Les espaces sont la souffrance
Parce que les espaces ne sont pas vraiment accueillants face aux personnages. Dans le duel permanent entre la vie et la mort, il y a une influence constante des espaces. Quand il s’agit d’extraction du décor, il s’agit avant tout d’une séparation nette entre les corps et le paysage (qu’il soit intérieur ou extérieur). A l’intérieur de la maison, les portes jouent un petit rôle sur la tension et la froideur qui règnent dans la famille. Ce sont les fenêtres qui jouent un grand rôle, car elles symbolisent l’interdit : leur ouverture crée un pont entre la souffrance de l’extérieur et l’espace sain de l’intérieur. Leur fermeture est un acte de confiance, de certitude et de réconfort face à l’environnement hostile de l’extérieur.
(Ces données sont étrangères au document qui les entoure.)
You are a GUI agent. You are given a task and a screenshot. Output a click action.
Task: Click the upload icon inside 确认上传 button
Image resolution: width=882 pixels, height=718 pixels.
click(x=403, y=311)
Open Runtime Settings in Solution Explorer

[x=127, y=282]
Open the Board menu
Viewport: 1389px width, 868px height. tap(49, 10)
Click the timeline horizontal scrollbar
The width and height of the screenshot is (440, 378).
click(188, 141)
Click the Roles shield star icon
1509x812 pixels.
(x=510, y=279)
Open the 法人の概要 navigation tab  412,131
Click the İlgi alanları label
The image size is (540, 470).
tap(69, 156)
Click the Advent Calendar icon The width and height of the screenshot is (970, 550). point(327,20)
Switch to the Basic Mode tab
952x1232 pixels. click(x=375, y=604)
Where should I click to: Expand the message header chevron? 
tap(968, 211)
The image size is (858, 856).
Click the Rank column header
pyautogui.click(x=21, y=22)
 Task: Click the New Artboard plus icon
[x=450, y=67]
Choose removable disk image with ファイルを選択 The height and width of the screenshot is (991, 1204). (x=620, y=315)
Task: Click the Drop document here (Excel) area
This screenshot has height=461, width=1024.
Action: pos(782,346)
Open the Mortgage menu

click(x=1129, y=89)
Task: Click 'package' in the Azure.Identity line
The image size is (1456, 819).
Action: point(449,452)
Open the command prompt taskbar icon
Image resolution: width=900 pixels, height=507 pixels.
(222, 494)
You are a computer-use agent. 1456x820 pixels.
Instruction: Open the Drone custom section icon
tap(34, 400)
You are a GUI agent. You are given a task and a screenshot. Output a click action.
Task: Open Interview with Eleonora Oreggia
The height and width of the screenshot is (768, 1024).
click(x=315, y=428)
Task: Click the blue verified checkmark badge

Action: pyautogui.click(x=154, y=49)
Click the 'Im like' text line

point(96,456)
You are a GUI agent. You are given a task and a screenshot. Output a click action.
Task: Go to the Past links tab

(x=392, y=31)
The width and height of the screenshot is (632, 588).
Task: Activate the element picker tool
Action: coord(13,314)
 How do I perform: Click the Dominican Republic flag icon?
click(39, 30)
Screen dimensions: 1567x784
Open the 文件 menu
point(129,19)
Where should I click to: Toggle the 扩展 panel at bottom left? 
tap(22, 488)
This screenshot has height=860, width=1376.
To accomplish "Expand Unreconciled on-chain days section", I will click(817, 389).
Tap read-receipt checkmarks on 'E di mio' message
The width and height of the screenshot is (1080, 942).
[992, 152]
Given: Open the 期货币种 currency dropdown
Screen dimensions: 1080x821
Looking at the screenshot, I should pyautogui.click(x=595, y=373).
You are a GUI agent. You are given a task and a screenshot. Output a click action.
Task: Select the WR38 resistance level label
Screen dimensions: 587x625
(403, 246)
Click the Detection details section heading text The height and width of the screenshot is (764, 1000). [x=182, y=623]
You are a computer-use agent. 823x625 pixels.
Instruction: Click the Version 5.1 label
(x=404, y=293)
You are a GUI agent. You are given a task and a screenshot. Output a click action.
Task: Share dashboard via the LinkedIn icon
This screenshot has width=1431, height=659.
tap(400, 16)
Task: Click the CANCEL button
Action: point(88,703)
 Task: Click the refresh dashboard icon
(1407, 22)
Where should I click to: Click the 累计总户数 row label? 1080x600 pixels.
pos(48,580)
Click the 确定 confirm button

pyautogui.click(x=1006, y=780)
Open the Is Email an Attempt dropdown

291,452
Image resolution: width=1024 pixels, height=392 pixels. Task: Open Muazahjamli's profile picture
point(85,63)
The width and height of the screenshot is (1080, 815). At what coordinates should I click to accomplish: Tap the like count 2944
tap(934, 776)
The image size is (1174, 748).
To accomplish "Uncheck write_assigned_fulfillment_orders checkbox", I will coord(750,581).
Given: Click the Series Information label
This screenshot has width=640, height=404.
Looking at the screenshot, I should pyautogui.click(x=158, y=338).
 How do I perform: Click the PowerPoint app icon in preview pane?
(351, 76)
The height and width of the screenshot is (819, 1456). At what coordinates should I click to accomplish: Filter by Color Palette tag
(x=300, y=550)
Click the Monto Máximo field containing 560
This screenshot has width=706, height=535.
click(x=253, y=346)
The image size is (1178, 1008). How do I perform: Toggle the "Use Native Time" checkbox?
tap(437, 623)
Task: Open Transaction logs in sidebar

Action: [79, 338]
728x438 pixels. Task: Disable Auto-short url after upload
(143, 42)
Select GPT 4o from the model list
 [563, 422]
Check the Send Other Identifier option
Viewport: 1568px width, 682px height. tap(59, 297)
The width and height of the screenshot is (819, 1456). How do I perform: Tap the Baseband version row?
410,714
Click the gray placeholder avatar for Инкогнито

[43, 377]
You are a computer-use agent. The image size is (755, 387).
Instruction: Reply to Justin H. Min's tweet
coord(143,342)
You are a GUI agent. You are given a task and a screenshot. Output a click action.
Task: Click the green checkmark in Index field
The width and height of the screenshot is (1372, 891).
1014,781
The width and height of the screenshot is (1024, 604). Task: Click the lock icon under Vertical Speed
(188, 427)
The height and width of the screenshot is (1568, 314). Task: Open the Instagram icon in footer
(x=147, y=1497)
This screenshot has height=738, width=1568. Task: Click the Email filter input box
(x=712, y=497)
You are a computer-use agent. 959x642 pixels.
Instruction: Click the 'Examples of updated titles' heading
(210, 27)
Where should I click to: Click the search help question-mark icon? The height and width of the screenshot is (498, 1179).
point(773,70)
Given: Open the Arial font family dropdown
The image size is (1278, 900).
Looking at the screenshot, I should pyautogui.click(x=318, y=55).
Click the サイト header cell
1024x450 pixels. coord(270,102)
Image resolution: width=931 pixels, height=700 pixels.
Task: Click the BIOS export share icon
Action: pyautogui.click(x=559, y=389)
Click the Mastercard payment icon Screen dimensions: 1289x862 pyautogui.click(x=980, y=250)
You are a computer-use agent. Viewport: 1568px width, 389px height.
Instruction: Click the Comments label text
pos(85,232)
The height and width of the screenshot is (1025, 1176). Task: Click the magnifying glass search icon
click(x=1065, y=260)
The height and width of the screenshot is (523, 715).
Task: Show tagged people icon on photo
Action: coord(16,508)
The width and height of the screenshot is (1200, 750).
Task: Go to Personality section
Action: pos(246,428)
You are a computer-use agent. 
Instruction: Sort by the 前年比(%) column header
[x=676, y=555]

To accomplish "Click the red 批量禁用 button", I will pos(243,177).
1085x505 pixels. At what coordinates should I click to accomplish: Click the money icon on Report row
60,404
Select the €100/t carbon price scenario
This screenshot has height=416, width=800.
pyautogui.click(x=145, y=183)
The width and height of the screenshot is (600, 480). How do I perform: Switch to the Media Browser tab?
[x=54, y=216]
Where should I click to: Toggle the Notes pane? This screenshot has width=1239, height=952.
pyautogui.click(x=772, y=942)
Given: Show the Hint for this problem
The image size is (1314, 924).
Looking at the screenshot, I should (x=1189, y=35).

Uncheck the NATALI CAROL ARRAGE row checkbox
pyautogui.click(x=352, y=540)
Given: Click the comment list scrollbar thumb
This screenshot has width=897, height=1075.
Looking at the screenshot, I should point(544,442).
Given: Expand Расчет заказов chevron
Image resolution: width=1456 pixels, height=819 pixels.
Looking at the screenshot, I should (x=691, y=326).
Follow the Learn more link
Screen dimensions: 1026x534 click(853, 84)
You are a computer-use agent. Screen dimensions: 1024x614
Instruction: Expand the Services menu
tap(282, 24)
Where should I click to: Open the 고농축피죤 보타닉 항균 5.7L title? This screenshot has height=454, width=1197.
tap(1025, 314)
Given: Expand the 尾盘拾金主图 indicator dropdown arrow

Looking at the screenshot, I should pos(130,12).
C’est dans l’esthétique que ces espaces extérieurs définissent la souffrance des personnages. Tout d’abord, il y a cette perpétuelle lutte entre la vie et la mort. Ensuite, il y a la météo qui ne permet pas toujours de se croire à l’abri de microbes. Puis, il y a l’architecture des espaces qui, combinée à la lumière, est une donnée de perception continuellement en rupture. La perception est troublée par un paysage en changement continu, devenant rapidement une menace alors qu’il pouvait être un endroit agréable l’instant précédent. Comme si, l’isolement de la maison encerclée par le paysage naturel, est l’image parfaite de la crainte d’une souffrance causée ce paysage.
Le regard des autres
Dans ces espaces, le film a pourtant un élan d’espoir, puisqu’il se donne la mission de chercher après la moindre parcelle de vie. Il n’est pas tellement question de vivre dans ce paysage hostile, mais de survivre. Le quotidien en société est décrit par un travail physiquement éprouvant et moralement déprimant. Le duel entre la vie et la mort ne serait pas comblé sans la réflexion de la survie par les moyens financiers. Entre les lignes d’une famille divisée, il y a la lutte sociale qui émerge en petits feux. Parce que le long-métrage cherche justement à faire vivre la moindre petite partie de dignité qui reste chez les personnages.
Cette dignité est aussi détruit à petits feux dans les relations familiales dont le film fait le portrait. Parce que dans cette chronique, le regard de l’autre importe énormément. Que ce soit dans la lutte sociale au travail des deux femmes, ou même au sein du domicile familial. Les tensions entre les personnages, surtout avec le retour du grand-père, grandissent et sont également le fruit de la séparation entre les corps dans l’espace. Parce qu’avec le regard des autres, dans la maison, c’est le passé qui resurgit et qui provoque la souffrance. Sans ce retour qui bouleverse le quotidien, l’environnement serait toujours à distance. Or, le retour du grand-père aux méthodes différentes, s’accompagne d’un paysage extérieur qui se projette comme l’abîme que l’on refuse de constater.